«Моим стихам, написанным так рано…» — одно из первых стихотворений, создающих цветаевский миф об особом статусе поэта и его парадоксальных взаимоотношениях со временем. Цветаева продолжает, но и развивает традицию, восходящую к весьма архаической эпохе, особенно значимую для романтиков и вновь распространившуюся в наши дни, хотя и в модернизированном толковании: поэт «одержим» текстом, тексты (язык, культура) пишут сами себя, пользуясь поэтом как инструментом. «Приказующее есть первичный, неизменимый и незаменимый стих, суть, предстающая стихом.
…Я пишу для самой вещи. Вещь, путем меня, сама себя пишет» («Поэт о критике», V, с. 285). С этой традицией связана цветаевская тяга к максимализму, к сверхнапряженности существования: стих поэту, как некогда пророчество шаману, внушает высшая сила, daimonion, которая одновременно сжигает и убивает его. Поэтому стих не только экстремален, но и телесен, биологичен («Вскрыла жилы: неостановимо…», II, с. 315). С другой стороны, daimonion делает поэта непредсказуемым и неуправляемым.
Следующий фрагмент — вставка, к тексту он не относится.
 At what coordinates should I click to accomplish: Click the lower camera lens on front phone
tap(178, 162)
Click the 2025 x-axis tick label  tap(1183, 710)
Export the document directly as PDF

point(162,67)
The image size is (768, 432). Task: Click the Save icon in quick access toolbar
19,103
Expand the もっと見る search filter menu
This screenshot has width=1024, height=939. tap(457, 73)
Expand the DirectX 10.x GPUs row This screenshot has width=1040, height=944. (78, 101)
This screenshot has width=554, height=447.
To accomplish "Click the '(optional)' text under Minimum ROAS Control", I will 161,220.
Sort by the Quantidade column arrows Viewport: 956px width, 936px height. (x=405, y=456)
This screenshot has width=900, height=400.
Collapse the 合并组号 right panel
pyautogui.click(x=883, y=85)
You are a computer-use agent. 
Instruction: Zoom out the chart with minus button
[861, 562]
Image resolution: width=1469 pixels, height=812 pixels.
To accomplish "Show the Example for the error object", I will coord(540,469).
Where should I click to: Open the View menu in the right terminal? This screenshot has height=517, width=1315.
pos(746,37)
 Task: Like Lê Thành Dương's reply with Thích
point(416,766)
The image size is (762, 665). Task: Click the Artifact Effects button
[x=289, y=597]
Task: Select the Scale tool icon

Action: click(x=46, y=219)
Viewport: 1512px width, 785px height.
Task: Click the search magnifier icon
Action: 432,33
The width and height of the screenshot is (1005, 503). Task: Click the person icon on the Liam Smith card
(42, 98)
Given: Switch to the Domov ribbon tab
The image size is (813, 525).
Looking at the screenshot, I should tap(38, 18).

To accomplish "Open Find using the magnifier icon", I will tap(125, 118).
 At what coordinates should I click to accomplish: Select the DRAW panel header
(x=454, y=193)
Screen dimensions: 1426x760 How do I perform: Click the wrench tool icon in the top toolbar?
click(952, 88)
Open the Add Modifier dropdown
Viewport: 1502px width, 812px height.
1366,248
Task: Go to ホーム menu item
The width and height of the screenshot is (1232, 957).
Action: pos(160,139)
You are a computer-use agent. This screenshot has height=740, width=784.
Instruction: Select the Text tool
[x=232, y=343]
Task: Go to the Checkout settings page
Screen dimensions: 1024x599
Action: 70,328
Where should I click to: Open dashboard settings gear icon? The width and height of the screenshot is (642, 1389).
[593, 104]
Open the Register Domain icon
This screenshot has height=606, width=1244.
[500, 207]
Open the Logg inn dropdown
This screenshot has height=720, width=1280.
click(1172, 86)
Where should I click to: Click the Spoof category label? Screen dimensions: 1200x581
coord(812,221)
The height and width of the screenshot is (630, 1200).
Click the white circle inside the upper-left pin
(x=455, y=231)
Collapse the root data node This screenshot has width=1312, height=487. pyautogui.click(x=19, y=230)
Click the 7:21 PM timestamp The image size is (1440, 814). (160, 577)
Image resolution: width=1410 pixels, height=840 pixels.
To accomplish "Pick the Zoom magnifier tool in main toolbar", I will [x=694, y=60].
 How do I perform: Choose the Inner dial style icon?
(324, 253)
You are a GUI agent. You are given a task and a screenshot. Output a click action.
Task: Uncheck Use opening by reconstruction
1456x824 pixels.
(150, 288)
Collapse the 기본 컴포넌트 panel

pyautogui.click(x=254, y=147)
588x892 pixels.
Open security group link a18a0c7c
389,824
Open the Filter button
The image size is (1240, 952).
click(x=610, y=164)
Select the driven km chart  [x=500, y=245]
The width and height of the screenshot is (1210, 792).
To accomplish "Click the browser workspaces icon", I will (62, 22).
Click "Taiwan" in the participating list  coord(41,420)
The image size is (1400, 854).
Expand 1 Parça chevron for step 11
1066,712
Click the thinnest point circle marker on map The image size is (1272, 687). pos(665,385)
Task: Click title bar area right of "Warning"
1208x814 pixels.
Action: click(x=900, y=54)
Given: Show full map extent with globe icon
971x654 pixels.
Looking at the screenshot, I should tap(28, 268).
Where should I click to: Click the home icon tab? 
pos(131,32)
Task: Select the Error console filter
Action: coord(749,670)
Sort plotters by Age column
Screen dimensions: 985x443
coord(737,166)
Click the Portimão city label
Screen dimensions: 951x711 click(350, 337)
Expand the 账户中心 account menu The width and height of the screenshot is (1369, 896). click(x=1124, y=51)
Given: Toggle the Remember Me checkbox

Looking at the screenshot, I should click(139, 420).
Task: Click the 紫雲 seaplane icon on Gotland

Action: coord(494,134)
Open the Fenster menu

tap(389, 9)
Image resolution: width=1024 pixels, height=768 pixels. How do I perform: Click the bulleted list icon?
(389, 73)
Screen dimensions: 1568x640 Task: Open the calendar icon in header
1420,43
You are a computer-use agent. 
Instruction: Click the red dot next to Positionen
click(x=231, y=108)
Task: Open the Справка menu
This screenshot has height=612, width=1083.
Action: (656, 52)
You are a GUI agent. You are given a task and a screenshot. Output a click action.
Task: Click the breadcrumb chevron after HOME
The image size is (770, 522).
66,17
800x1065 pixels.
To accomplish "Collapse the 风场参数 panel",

К поэтическому бытию неприложимы кантовские категории времени, пространства и причинно-следственных связей: «Он тот, кто спрашивает с парты, Кто Канта наголову бьет…» («Поэт 2», II, с. 184).Отсюда крайне частый и весомый у Цветаевой мотив вражды поэта с миром
и особенно несовместимости поэта со временем, календарем. Этот мотив разработан во многих эссе и стихах. Согласно Цветаевой, поэт улавливает масштаб и скрытый ритм истории, тем самым творя время, но и становясь его жертвой. «Брак поэта с временем — насильственный брак. Брак, которого, как всякого претерпеваемого насилия, он стыдится и из которого рвется — прошлые поэты в прошлое, настоящие в будущее — точно время оттого меньше время, что оно не мое!» («Поэт и время», V, с. 343). Во множестве стихов это отношение ко времени высказано оксюморонными построениями: «Начинать наугад с конца, И кончать еще до начала…» («Легкомыслие! — Милый грех…», I, с. 235); «Такое со мной сталось, Что гром прогромыхал зимой… Мне солнце горит — в полночь! Мне в полдень занялась звезда!» («Еще и еще песни…», I, с. 257). Рассмотренный нами текст как раз и есть оксюморон, развернутый в сюжет: стихи являются читателю — должны ему явиться — и слишком рано, и слишком поздно. Время как бы выворачивается наизнанку. Значение приобретает не то, что расположено в его отрезке, совпадающем с сознательной жизнью, а, так сказать, инфракрасная и ультрафиолетовая части временнóго спектра, то, что дальше и раньше, то, что было до и будет после[715].Детство в этой системе ценностей есть состояние, когда daimonion
говорит особенно внятно. «Сорока семи лет от роду скажу, что всё, что мне суждено было узнать, — узнала до семи лет, а все последующие сорок — осознавала», — писала Цветаева в автобиографии 1940 года (V, с. 6). Гораздо раньше та же концепция особой детской зрячести, ясновидения (кстати, сходная с пастернаковской концепцией) высказана в письме Волошину от 18 апреля 1911 года: «Дети — не поймут? Дети слишком понимают! Семи лет Мцыри и Евгений Онегин гораздо верней и глубже понимаются, чем двадцати» (VI, с. 46). Детство есть эпоха, когда будущий поэт неосознанно прикасается к жизни иных поколений, становится сопричастным их опыту и силе: «Недаром у меня, тринадцатилетней девочки, было чувство, что живу десятую жизнь, не считая знаемых мною — отца, матери, другой жены отца, ее отца и матери, — а главное, какой-то прабабки…» («Наталья Гончарова», IV, с. 71).